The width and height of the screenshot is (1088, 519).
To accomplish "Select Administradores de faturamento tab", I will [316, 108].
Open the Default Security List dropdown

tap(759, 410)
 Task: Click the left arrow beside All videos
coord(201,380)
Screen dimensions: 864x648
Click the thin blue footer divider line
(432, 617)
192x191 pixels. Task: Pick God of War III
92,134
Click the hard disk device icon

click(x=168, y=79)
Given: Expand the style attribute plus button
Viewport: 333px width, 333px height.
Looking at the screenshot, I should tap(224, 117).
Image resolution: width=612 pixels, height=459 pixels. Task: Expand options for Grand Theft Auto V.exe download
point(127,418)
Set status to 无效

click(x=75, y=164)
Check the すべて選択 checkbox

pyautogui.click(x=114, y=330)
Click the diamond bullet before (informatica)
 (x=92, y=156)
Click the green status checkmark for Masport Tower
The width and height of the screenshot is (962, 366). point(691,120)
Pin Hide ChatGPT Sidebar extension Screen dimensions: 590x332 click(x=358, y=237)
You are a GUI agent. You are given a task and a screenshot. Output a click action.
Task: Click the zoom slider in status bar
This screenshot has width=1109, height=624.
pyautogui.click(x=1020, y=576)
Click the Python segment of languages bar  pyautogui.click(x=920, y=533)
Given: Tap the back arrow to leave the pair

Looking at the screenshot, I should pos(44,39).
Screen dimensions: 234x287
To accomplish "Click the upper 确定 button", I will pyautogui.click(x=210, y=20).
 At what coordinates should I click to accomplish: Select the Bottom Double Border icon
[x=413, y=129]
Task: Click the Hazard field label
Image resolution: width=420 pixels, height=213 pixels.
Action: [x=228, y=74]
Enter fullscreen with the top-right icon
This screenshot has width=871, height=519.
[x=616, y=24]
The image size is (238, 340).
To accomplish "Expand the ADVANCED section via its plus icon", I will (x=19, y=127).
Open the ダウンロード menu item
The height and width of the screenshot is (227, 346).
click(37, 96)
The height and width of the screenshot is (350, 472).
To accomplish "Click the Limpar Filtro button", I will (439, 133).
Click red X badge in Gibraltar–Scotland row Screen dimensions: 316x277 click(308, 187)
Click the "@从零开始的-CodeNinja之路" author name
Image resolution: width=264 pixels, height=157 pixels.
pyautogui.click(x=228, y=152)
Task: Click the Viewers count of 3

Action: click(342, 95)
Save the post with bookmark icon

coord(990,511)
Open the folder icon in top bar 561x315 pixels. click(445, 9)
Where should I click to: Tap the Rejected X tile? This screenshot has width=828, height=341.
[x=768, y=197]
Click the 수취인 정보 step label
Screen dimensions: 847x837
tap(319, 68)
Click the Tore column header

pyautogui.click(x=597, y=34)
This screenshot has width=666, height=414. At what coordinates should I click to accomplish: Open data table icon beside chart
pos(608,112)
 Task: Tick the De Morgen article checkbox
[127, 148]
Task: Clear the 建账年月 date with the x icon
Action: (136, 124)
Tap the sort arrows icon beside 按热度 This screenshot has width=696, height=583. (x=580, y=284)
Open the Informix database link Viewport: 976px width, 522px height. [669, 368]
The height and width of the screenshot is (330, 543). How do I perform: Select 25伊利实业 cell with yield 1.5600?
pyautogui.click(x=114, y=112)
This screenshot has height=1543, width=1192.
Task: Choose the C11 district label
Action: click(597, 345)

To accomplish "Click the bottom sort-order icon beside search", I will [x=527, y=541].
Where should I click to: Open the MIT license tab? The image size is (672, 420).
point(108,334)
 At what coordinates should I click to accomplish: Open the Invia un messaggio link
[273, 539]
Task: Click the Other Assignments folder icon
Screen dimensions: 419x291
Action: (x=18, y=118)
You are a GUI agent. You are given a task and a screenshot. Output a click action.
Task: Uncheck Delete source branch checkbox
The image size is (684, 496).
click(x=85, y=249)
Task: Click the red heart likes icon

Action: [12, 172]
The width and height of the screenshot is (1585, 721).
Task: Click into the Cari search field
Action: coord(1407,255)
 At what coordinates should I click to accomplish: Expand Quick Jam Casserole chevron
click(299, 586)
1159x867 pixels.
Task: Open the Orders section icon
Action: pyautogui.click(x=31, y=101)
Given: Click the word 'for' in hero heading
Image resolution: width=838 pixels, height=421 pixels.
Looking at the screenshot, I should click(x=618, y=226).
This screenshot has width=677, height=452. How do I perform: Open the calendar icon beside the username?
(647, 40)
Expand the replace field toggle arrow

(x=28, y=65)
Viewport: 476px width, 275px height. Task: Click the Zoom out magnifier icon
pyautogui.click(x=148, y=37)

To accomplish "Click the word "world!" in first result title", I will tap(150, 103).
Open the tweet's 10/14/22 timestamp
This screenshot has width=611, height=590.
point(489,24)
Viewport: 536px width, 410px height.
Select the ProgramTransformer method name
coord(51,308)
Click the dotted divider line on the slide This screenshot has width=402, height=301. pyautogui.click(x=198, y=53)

====

**WHAT TO DO**. The material above needs to be reproduced exactly as written.

**RESPONSE BELOW**.
The width and height of the screenshot is (1088, 519).
To accomplish "Select Administradores de faturamento tab", I will [316, 108].
Open the Default Security List dropdown

tap(759, 410)
 Task: Click the left arrow beside All videos
coord(201,380)
Screen dimensions: 864x648
Click the thin blue footer divider line
(432, 617)
192x191 pixels. Task: Pick God of War III
92,134
Click the hard disk device icon

click(x=168, y=79)
Given: Expand the style attribute plus button
Viewport: 333px width, 333px height.
Looking at the screenshot, I should tap(224, 117).
Image resolution: width=612 pixels, height=459 pixels. Task: Expand options for Grand Theft Auto V.exe download
point(127,418)
Set status to 无效

click(x=75, y=164)
Check the すべて選択 checkbox

pyautogui.click(x=114, y=330)
Click the diamond bullet before (informatica)
 (x=92, y=156)
Click the green status checkmark for Masport Tower
The width and height of the screenshot is (962, 366). point(691,120)
Pin Hide ChatGPT Sidebar extension Screen dimensions: 590x332 click(x=358, y=237)
You are a GUI agent. You are given a task and a screenshot. Output a click action.
Task: Click the zoom slider in status bar
This screenshot has width=1109, height=624.
pyautogui.click(x=1020, y=576)
Click the Python segment of languages bar  pyautogui.click(x=920, y=533)
Given: Tap the back arrow to leave the pair

Looking at the screenshot, I should pos(44,39).
Screen dimensions: 234x287
To accomplish "Click the upper 确定 button", I will pyautogui.click(x=210, y=20).
 At what coordinates should I click to accomplish: Select the Bottom Double Border icon
[x=413, y=129]
Task: Click the Hazard field label
Image resolution: width=420 pixels, height=213 pixels.
Action: [x=228, y=74]
Enter fullscreen with the top-right icon
This screenshot has width=871, height=519.
[x=616, y=24]
The image size is (238, 340).
To accomplish "Expand the ADVANCED section via its plus icon", I will (x=19, y=127).
Open the ダウンロード menu item
The height and width of the screenshot is (227, 346).
click(37, 96)
The height and width of the screenshot is (350, 472).
To accomplish "Click the Limpar Filtro button", I will (439, 133).
Click red X badge in Gibraltar–Scotland row Screen dimensions: 316x277 click(308, 187)
Click the "@从零开始的-CodeNinja之路" author name
Image resolution: width=264 pixels, height=157 pixels.
pyautogui.click(x=228, y=152)
Task: Click the Viewers count of 3

Action: click(342, 95)
Save the post with bookmark icon

coord(990,511)
Open the folder icon in top bar 561x315 pixels. click(445, 9)
Where should I click to: Tap the Rejected X tile? This screenshot has width=828, height=341.
[x=768, y=197]
Click the 수취인 정보 step label
Screen dimensions: 847x837
tap(319, 68)
Click the Tore column header

pyautogui.click(x=597, y=34)
This screenshot has width=666, height=414. At what coordinates should I click to accomplish: Open data table icon beside chart
pos(608,112)
 Task: Tick the De Morgen article checkbox
[127, 148]
Task: Clear the 建账年月 date with the x icon
Action: (136, 124)
Tap the sort arrows icon beside 按热度 This screenshot has width=696, height=583. (x=580, y=284)
Open the Informix database link Viewport: 976px width, 522px height. [669, 368]
The height and width of the screenshot is (330, 543). How do I perform: Select 25伊利实业 cell with yield 1.5600?
pyautogui.click(x=114, y=112)
This screenshot has height=1543, width=1192.
Task: Choose the C11 district label
Action: click(597, 345)

To accomplish "Click the bottom sort-order icon beside search", I will [x=527, y=541].
Where should I click to: Open the MIT license tab? The image size is (672, 420).
point(108,334)
 At what coordinates should I click to accomplish: Open the Invia un messaggio link
[273, 539]
Task: Click the Other Assignments folder icon
Screen dimensions: 419x291
Action: (x=18, y=118)
You are a GUI agent. You are given a task and a screenshot. Output a click action.
Task: Uncheck Delete source branch checkbox
The image size is (684, 496).
click(x=85, y=249)
Task: Click the red heart likes icon

Action: [12, 172]
The width and height of the screenshot is (1585, 721).
Task: Click into the Cari search field
Action: coord(1407,255)
 At what coordinates should I click to accomplish: Expand Quick Jam Casserole chevron
click(299, 586)
1159x867 pixels.
Task: Open the Orders section icon
Action: pyautogui.click(x=31, y=101)
Given: Click the word 'for' in hero heading
Image resolution: width=838 pixels, height=421 pixels.
Looking at the screenshot, I should click(x=618, y=226).
This screenshot has width=677, height=452. How do I perform: Open the calendar icon beside the username?
(647, 40)
Expand the replace field toggle arrow

(x=28, y=65)
Viewport: 476px width, 275px height. Task: Click the Zoom out magnifier icon
pyautogui.click(x=148, y=37)

To accomplish "Click the word "world!" in first result title", I will tap(150, 103).
Open the tweet's 10/14/22 timestamp
This screenshot has width=611, height=590.
point(489,24)
Viewport: 536px width, 410px height.
Select the ProgramTransformer method name
coord(51,308)
Click the dotted divider line on the slide This screenshot has width=402, height=301. pyautogui.click(x=198, y=53)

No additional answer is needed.